Udo’s Choice Oil Blend – NEVER use this for cooking as it has a higher polyunsaturated fat content (therefore heat destroys the benefits of this oil, and increases it’s inflammatory properties), but it is a cold processed blend of healthy oils that mixes well with olive oil for salad dressings.
Virgin coconut oil – great for all temperatures of cooking due to its super high stability under heat. A great source of healthy saturated fats in the form of medium chain triglycerides (MCTs), one of which is Lauric Acid, which helps support the immune system and is lacking in most western diets.
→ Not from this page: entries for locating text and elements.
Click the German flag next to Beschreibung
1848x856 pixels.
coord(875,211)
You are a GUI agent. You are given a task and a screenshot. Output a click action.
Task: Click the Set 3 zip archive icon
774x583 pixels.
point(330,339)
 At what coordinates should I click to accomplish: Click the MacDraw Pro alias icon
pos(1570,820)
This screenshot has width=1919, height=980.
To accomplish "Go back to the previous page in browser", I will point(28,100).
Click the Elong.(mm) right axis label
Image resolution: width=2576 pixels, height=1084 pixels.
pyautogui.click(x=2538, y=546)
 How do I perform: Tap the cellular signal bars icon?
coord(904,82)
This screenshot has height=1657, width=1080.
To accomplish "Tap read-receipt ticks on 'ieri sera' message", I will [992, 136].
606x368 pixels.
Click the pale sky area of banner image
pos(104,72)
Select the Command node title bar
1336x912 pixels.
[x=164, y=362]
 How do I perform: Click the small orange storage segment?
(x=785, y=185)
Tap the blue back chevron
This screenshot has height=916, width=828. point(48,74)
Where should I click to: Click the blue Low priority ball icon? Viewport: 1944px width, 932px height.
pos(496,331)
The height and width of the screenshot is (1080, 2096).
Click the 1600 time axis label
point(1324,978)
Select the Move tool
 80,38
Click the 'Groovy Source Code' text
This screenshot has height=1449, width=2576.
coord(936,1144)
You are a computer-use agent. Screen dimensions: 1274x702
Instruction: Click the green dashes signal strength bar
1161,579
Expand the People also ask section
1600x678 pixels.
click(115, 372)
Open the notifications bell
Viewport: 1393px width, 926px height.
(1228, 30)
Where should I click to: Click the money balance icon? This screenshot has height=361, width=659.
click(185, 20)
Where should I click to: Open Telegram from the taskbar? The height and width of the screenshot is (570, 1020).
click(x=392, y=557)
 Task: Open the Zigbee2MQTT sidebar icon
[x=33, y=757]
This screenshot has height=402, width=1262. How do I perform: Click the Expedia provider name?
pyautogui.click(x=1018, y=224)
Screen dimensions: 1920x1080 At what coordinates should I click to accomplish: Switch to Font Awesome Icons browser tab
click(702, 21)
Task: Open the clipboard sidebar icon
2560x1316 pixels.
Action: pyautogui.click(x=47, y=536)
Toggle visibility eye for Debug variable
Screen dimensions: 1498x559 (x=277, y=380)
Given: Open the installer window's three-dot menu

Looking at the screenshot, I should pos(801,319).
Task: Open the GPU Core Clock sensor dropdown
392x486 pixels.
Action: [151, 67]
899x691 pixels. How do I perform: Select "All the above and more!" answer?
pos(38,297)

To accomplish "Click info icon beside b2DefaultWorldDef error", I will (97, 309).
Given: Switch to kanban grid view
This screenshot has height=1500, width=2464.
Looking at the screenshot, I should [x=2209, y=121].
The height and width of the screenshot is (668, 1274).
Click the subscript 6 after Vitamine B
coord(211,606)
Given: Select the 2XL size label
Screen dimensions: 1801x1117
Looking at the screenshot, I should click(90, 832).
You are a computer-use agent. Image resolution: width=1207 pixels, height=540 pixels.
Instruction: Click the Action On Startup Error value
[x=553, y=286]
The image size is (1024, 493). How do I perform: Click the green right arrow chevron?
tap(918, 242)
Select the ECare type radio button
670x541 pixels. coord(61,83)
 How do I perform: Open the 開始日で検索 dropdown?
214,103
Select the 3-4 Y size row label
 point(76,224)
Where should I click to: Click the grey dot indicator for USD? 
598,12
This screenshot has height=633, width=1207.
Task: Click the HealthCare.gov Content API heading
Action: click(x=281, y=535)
Organic grass-fed butter – I like to use a mix of grass-fed butter, coconut oil, and sometimes a small bit of olive oil for most of my cooking. Grass-fed butter is a great source of the healthy fat, CLA, which has even been shown in studies to have muscle building and fat burning properties, along with anti-cancer properties. Grass-fed butter also has a much healthier omega-6 to omega-3 ratio than standard butter at your grocery store. Kerrygold Irish butter is my favorite grass-fed butter, and Organic Valley pasture-raised butter is another favorite! You’ll notice that grass-fed butters are a deep golden color instead of white like grain-fed butter, and this indicates much higher levels of carotenoids in the pasture-raised butters
Macadamia nut oil & avocado oil – Both of these oils have a high ratio of monounsaturated fat making them moderately stable for use with heat. These are much healthier oils than canola or other vegetable oils.
Now you know to NOT be fooled by food labels claiming that they contain “healthy canola oil”… as you can see, this couldn’t be further from the truth! Choose some of the healthier options and your body will thank you!